Em comum, estas classes de ocupação de solo fornecem condições de sombra e humidade relativa favoráveis ao ciclo de vida da mosca nos trilhos de esterco dos bovinos (Campbell, 1994). Contudo, as zonas agrícolas com áreas naturais importantes parecem à primeira vista não se enquadrar nos dados bibliográficos consultados, os quais não referem zonas agrícolas de todo. A observação atenta da nomenclatura desta classe (em Anexo) demonstra, para além de terrenos aráveis, a presença de culturas permanentes (pomares, árvores de fruto, vinhas, plantas de baga), parcelas de floresta natural, pequenos planos de água e edifícios dispersos de aglomerados rurais ou explorações. Diante de fontes de sombra e água que hipoteticamente explicam a sua influência na população de vectores, há ainda a salientar a presença de frutos que poderá indiciar a intervenção de muscídeos comensais de fruta e secreções lacrimais na transmissão de thelaziose bovina, como aliás já foi relatado para espécies que parasitam canídeos (Campbell, 1994; Otranto e Traversa, 2005).
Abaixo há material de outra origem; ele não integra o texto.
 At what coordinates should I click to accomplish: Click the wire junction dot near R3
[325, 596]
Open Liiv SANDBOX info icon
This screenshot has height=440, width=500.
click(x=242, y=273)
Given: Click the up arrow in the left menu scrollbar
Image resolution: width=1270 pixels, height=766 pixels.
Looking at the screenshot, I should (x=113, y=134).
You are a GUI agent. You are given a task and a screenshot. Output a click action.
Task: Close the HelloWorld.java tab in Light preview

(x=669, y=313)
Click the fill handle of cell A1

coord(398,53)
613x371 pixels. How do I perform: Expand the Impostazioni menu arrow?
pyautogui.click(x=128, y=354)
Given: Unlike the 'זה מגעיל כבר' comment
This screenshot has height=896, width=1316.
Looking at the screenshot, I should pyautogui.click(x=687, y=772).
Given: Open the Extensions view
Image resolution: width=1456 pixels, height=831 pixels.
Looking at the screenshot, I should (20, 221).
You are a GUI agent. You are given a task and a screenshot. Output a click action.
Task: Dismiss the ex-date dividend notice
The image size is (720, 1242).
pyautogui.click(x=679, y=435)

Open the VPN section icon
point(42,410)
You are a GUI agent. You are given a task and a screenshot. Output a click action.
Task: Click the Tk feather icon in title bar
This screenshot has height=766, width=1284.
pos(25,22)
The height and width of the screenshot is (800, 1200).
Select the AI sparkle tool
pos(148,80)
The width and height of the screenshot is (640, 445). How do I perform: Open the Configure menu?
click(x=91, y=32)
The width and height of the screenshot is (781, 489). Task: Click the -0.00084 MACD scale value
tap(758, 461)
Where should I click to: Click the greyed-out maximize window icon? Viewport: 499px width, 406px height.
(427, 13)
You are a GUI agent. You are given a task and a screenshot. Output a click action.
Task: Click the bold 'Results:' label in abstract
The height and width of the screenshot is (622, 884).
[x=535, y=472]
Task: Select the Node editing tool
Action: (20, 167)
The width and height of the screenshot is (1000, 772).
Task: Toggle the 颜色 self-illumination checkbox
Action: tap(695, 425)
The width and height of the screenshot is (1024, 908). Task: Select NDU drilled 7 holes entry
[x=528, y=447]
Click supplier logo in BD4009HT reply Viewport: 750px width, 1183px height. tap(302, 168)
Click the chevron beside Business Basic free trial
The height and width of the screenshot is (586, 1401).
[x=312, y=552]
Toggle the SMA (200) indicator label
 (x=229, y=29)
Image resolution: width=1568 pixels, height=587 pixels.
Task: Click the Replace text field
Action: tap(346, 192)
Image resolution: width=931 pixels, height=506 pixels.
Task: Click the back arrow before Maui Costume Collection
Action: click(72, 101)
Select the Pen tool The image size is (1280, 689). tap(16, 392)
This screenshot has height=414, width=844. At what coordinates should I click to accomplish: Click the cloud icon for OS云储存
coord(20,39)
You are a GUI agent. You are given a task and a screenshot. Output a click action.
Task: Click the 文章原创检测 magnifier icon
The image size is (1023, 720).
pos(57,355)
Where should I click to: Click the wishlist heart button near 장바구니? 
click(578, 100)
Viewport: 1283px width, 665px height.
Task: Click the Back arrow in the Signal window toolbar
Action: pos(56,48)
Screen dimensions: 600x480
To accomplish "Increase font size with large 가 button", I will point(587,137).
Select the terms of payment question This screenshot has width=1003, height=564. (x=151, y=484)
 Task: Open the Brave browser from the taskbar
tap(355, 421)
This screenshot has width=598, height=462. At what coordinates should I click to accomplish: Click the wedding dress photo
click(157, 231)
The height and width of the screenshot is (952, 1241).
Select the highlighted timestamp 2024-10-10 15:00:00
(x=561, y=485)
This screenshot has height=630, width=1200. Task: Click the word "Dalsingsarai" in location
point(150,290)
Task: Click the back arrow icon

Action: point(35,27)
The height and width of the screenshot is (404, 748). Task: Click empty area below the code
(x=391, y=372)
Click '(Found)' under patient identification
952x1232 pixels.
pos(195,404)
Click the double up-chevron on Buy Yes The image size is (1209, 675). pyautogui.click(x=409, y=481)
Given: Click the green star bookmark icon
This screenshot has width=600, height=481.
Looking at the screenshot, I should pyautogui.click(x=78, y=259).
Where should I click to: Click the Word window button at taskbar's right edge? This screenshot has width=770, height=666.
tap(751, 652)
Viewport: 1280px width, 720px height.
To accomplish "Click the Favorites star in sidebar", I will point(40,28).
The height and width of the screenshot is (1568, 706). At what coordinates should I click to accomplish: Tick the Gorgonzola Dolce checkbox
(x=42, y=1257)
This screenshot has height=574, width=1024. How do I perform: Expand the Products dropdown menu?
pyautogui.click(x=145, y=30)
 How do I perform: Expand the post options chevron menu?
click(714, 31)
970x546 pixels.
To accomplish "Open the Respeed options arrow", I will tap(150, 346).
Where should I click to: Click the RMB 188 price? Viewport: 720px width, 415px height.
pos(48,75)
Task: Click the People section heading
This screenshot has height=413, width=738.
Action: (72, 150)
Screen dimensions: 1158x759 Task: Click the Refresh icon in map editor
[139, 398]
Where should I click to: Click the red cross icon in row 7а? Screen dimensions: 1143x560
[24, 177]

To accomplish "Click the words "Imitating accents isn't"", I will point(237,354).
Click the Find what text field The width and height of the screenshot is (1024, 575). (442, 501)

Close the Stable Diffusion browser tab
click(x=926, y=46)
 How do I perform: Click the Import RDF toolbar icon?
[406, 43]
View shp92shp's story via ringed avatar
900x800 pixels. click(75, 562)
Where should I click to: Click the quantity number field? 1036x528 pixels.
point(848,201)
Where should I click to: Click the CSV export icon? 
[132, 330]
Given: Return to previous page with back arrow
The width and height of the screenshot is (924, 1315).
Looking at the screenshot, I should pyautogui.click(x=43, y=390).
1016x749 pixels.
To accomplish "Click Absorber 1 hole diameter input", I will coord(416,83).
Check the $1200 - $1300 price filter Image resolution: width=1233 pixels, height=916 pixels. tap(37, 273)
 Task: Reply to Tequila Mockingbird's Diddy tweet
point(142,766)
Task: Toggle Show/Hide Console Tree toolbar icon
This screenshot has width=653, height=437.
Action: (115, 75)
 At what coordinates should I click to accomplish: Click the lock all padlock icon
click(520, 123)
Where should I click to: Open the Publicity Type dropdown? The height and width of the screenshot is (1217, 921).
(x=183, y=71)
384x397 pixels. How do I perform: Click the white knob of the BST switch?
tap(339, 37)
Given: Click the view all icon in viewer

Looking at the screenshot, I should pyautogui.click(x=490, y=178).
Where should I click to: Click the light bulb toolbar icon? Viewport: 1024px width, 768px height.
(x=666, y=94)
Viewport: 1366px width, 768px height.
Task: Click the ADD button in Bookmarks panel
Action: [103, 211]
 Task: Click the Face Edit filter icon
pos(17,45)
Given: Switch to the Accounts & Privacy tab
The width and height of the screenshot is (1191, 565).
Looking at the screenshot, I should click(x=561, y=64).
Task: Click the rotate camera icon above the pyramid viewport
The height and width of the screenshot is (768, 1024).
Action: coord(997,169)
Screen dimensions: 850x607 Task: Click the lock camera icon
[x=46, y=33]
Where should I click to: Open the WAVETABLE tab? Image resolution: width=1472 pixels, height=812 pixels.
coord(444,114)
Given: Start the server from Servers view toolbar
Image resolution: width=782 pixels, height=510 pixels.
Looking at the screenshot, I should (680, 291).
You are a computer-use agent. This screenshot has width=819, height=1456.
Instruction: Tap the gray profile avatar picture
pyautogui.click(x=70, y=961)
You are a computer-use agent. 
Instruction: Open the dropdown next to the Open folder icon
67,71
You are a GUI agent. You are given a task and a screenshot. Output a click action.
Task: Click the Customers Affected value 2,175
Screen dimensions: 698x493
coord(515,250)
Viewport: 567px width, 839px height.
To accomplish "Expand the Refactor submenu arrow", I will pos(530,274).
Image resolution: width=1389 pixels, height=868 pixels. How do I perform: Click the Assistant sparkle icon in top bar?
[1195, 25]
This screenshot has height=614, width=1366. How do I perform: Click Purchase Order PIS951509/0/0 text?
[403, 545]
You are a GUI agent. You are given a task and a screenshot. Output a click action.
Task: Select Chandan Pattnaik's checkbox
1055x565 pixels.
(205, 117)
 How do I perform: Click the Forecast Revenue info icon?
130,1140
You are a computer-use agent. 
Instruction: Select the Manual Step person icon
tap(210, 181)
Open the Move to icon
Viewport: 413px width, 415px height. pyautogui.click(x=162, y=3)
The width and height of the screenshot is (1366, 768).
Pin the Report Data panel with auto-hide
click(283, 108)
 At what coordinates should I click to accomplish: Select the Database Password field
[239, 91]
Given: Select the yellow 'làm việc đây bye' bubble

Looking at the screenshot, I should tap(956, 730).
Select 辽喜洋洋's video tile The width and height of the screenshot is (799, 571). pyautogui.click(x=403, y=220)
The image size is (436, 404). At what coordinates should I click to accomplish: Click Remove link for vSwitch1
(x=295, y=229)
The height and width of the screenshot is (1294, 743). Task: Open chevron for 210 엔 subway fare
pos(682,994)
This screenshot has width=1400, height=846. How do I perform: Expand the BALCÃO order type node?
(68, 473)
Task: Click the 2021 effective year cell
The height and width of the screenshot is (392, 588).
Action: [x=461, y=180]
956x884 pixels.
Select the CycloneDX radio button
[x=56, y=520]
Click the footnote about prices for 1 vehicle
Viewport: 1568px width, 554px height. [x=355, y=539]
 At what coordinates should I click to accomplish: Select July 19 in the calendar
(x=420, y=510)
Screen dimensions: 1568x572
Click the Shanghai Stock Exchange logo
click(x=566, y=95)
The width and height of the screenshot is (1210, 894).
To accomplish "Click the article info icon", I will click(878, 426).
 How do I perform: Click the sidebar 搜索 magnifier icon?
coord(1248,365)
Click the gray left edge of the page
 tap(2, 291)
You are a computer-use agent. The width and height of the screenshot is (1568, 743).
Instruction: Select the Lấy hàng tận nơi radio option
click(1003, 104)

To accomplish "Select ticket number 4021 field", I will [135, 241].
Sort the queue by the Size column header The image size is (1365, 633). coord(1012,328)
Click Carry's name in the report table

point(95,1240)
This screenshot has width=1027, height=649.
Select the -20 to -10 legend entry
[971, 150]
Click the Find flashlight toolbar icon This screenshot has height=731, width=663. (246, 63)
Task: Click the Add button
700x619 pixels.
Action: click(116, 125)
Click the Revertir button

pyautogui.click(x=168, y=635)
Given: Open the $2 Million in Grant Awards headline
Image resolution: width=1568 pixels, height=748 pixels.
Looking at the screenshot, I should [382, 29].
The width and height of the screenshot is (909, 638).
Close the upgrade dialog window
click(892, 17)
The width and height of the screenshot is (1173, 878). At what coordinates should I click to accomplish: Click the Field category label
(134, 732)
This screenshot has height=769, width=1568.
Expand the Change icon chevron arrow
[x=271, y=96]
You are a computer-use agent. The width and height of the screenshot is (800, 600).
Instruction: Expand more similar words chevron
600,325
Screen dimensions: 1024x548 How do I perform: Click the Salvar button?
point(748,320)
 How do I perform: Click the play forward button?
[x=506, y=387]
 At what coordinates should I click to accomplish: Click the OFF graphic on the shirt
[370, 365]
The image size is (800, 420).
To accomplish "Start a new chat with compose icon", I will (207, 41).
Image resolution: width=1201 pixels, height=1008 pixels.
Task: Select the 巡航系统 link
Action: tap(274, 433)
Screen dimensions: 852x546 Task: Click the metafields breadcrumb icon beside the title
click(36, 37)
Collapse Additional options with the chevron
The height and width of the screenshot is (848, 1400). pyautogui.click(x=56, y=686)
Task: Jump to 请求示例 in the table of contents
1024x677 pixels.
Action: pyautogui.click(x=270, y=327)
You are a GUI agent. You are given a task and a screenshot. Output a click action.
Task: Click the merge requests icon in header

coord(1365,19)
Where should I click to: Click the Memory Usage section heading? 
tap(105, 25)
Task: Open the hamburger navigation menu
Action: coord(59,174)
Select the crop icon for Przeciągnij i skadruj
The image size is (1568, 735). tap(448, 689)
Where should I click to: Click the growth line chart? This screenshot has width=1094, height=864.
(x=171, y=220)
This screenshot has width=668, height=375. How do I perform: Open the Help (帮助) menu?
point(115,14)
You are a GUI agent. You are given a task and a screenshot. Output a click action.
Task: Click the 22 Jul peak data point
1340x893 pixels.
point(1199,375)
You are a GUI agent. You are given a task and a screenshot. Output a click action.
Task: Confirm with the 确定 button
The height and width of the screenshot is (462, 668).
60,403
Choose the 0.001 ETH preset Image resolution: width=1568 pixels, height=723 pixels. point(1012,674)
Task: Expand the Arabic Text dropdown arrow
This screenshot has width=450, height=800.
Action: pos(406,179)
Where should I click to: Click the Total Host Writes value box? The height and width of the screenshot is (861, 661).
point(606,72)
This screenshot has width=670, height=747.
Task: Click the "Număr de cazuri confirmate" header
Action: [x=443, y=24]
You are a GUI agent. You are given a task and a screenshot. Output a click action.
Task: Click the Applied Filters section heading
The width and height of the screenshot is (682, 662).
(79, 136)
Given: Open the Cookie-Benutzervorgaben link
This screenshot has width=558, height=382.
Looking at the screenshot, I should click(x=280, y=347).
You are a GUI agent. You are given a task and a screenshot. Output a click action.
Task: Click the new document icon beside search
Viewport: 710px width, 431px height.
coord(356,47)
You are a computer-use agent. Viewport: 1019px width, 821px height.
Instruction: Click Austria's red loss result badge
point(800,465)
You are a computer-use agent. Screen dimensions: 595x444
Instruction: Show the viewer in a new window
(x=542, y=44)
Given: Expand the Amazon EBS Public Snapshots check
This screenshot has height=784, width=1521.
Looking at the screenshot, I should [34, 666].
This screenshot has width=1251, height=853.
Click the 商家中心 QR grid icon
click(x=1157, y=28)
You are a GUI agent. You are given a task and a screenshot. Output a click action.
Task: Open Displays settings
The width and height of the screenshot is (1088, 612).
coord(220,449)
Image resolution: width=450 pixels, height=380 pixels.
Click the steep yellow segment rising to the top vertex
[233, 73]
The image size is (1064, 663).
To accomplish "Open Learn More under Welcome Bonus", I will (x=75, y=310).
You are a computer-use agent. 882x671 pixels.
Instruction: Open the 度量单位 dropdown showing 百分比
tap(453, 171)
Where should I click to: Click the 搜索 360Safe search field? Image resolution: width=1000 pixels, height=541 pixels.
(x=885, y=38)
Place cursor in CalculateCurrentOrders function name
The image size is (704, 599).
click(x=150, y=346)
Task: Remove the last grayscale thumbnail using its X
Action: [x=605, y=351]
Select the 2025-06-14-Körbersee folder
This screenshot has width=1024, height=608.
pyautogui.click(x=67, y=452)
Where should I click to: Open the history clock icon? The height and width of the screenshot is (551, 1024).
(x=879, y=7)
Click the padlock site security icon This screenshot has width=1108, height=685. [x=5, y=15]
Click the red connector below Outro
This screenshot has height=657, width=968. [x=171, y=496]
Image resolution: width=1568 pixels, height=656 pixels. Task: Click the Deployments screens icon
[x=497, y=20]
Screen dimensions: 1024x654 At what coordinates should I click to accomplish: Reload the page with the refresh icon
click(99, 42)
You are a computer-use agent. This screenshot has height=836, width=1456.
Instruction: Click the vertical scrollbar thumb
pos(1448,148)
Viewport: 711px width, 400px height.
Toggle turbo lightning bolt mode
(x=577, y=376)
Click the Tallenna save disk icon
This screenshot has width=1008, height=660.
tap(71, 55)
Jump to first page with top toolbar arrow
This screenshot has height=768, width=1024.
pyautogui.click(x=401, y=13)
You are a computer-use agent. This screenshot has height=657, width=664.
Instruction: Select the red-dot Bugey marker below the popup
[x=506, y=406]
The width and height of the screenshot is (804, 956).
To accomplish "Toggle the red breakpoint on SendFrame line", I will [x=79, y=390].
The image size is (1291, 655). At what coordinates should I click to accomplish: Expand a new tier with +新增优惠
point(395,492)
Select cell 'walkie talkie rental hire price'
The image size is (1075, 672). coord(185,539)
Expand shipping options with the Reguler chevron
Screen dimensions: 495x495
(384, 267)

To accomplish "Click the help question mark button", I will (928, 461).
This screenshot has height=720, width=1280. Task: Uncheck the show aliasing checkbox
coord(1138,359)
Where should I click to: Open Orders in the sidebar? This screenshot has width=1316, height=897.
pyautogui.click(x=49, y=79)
A distribuição geográfica da thelaziose bovina aparentemente não foi influênciada pela altitude das explorações e áreas circundantes. Tal situação parece contrariar o que vem sendo evidenciado nos últimos anos, visto que na Europa de Leste zonas de planície apresentam níveis de infecção superiores comparativamente a montanha (Világiová, citada por Kennedy, 1993; Zubairova e Ataev, 2010). Contudo, deve ser levado em conta que a região em estudo é caracterizada por peneplanícies apresentando dispersas massas montanhosas de baixa altitude. Assim, a altitude das explorações em estudo será tendencialmente uniforme não permitindo inferir quanto a altitudes associadas a um potencial risco superior de parasitose ocular.

De entre os factores climáticos em análise (precipitação e temperatura) apenas a temperatura revelou alguma associação estatística com o estatuto das explorações. Isoladamente, as quatro variáveis significativas apresentam uma variação de temperatura média entre explorações positivas e negativas inexpressiva, em que a variação de valores não foi superior a 1ºC. Todavia, denota-se uma homologia das variáveis temperatura máxima do mês mais quente, temperatura média do trimestre mais seco e temperatura média do trimestre mais quente, indicativo da influência de temperaturas elevadas na população de vectores e de Thelazia em bovinos. Torna-se assim aparente uma diminuta influência das variáveis isoladas, a favor de um efeito sinergético das mesmas com contribuição significativa para a parasitose. Aliás, a ocorrência de temperaturas elevadas foi evidenciada na análise como um factor protector contra a thelaziose bovina, apontando zonas de ambiente mais seco como desfavoráveis. A população de moscas será tendencialmente reduzida em tais zonas, devido à rápida secagem do esterco de animais antes das larvas de mosca conseguirem completar o seu desenvolvimento, reduzindo assim indirectamente a transmissão de Thelazia spp. a bovinos (Campbell, 1994).